La filosofia del senso della condizione postkantiana
La tesi centrale della ricerca prende in considerazione la svolta mentale che ha contrassegnato il pensiero occidentale, maggiormente per via della forma più radicale dell’Illuminismo, la filosofia trascendentale di Kant. Ponendo il soggetto conoscente come condizione di possibilità dell’oggetto conosciuto, mediante un effetto domino, essa ha generato conseguenze che hanno intessuto un sottotesto culturale che ha indotto l’uomo a percepirsi sempre più artefice del senso di sé, del significato delle cose e del mondo circostante. Per il pensatore francese Alain Badiou non ci sono dubbi: «la filosofia critica di Kant […] ha spaccato in due la storia del pensiero». Dunque – spiega il filosofo americano Richard Rorty – «circa duecento anni fa cominciò a prender piede in Europa l’idea che la verità fosse una costruzione, e non una scoperta». In particolare, già nell’Ottocento, l’idealismo tedesco e Nietzsche contribuiscono al diffondersi dell’idea che, in un orizzonte di senso, esiste solo il senso che l’uomo pone e, nel mentre attribuisce senso, trae da esso ciò che egli è. Il senso prodotto restituisce identità al produttore ma questa è in continuo disfacimento e rifacimento insieme al senso, perché «ogni senso sta nell’intenzione, e una volta che l’intenzione venga a mancare del tutto, viene a mancare del tutto anche il senso». Tale “filosofia del senso” – espressa da Nietzsche nella formula del “nichilismo attivo” e maturata passo dopo passo nella “condizione postkantiana” (denominazione più completa rispetto a quella di “condizione postmoderna” offerta da Jean-François Lyotard) – sembra impadronirsi del Novecento attraverso le sue declinazioni di pensiero di maggiore successo, al punto che secondo lo studioso neo-realista Markus Gabriel ormai «ci siamo abituati a credere che il mondo (o almeno, una parte sorprendentemente ampia di esso) sia una nostra costruzione».

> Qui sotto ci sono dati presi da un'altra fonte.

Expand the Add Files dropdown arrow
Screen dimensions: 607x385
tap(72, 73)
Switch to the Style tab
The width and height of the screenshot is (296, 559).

Questa interpretazione della condizione postkantiana rappresenta forse l'unico punto di convergenza tra i pensatori di diversa provenienza intellettuale che, all'alba del terzo millennio, hanno animato il dibattito sul nascente fenomeno culturale del Nuovo Realismo. Tra loro, certamente, spicca la posizione originale di Gianni Vattimo che con la sua teoria del “pensiero debole” offre una versione più ricca e compiuta del lungo processo storico che ha segnato il progressivo spostamento del baricentro dell’esistenza dall’Assoluto verso l’uomo, un cambiamento che per Dario Antiseri ha provocato una «metamorfosi della ragione».

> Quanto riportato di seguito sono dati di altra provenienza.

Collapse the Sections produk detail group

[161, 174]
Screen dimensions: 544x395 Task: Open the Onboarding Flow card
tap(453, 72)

È così che Vattimo colloca in una più ampia cornice storica la svolta di Kant, concependola come fondamentale passaggio del processo dell’“indebolimento dell’essere” iniziato con la venuta di Cristo in terra: «l’incarnazione, e cioè l’abbassamento di Dio al livello dell’uomo, ciò che il Nuovo Testamento chiama la kénosis di Dio – afferma Vattimo – […] una concezione della storia della modernità come indebolimento e dissoluzione dell’essere (della metafisica)». In tal maniera, il filosofo torinese identifica la storia del cristianesimo con quella del nichilismo: la morte di Dio annunciata da Nietzsche inizia con la morte di Cristo sulla croce. Mantenendoci fedeli alla ricostruzione storica di Vattimo, la conclusione che se ne può trarre è che se il processo d’indebolimento dell’Assoluto comincia con Cristo, esso affiora alla coscienza umana soltanto dopo Kant.

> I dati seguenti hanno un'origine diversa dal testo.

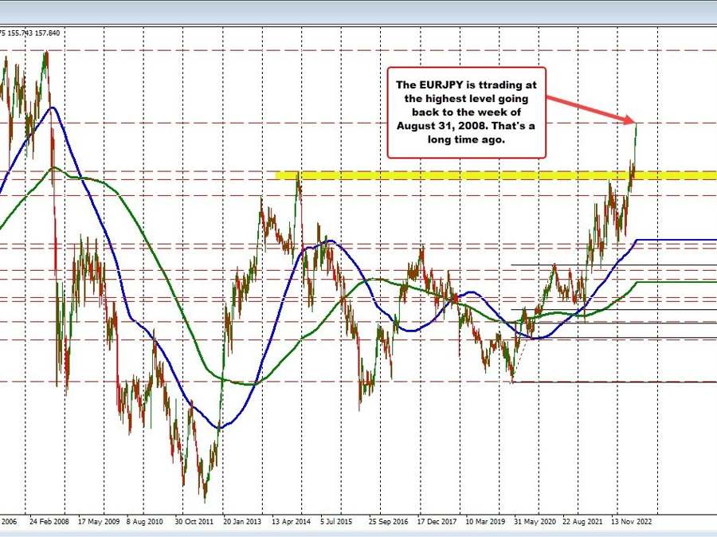Click the 10 Mar 2019 axis label
Image resolution: width=717 pixels, height=537 pixels.
coord(487,522)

Dunque, il millenario processo di traslazione del baricentro esistenziale dall’essere-per-Dio all’essere-per-l’uomo, negli ultimi due secoli, genera una filosofia del senso che fa da sottotesto e che imprime una radicale svolta mentale, poiché – avverte il materialista speculativo Quentin Meillassoux – «esso suppone che dal tempo di Kant al nostro si sia prodotto un rilevante spostamento nella nostra concezione del pensiero».
La svolta mentale impressa dal pragmatismo esistenziale di Rorty e Vattimo
In una visione congiunta, Rorty e Vattimo sono i due filosofi che hanno posto al centro delle loro riflessioni il cambiamento mentale nella condizione postkantiana. Secondo lo studioso Jean Grondin, i due filosofi sono i massimi esponenti di quell’ermeneutica che egli definisce “postmoderna” e “relativistica” – ovvero la forma più radicale del postkantismo.
Come spiega Santiago Zabala, «Rorty e Vattimo partono dalla constatazione che l'umanità sia entrata “nell'età dell'interpretazione”. […] Superare la metafisica secondo Rorty e Vattimo significa smettere di interrogarsi su che cosa sia reale e che cosa non lo sia, significa riconoscere che qualcosa è meglio compreso quando se ne sa dire di più».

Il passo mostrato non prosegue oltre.